* Tu tarea *
Reescribe junto con sus indicaciones el tramo de ítems que empieza en la línea que contiene "will tap(48, 160)." y termina en la que contiene "I will coord(84,68).", ambas incluidas, desplazando en 12 cada coordenada de las respuestas. No incluyas ninguna otra línea.

----------------

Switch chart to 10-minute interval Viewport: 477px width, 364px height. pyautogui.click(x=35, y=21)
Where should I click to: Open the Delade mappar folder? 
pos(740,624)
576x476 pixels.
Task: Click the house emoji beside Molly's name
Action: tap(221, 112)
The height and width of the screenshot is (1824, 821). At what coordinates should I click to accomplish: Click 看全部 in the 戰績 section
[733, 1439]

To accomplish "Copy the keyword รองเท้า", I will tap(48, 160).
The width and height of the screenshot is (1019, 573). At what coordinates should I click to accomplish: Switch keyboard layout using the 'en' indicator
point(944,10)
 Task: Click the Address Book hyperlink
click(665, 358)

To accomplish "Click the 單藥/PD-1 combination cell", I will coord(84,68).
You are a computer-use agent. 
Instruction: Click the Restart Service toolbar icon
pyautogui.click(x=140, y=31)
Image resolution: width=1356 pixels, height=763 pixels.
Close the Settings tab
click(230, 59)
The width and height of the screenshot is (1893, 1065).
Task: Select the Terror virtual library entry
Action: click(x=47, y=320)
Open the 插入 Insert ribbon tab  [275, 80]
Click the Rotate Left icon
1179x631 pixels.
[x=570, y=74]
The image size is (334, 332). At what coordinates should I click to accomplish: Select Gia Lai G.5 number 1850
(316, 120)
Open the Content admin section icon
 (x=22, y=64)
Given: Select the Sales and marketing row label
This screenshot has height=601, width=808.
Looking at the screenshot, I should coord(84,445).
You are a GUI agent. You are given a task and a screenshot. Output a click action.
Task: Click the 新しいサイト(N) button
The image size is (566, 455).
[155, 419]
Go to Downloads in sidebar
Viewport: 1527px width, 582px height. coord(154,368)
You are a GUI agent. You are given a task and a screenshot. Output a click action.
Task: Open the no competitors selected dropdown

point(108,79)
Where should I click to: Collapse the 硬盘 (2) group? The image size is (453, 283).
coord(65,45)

----------------

* Resultado *
To accomplish "Copy the keyword รองเท้า", I will tap(60, 172).
The width and height of the screenshot is (1019, 573). At what coordinates should I click to accomplish: Switch keyboard layout using the 'en' indicator
point(956,22)
 Task: Click the Address Book hyperlink
click(677, 370)

To accomplish "Click the 單藥/PD-1 combination cell", I will coord(96,80).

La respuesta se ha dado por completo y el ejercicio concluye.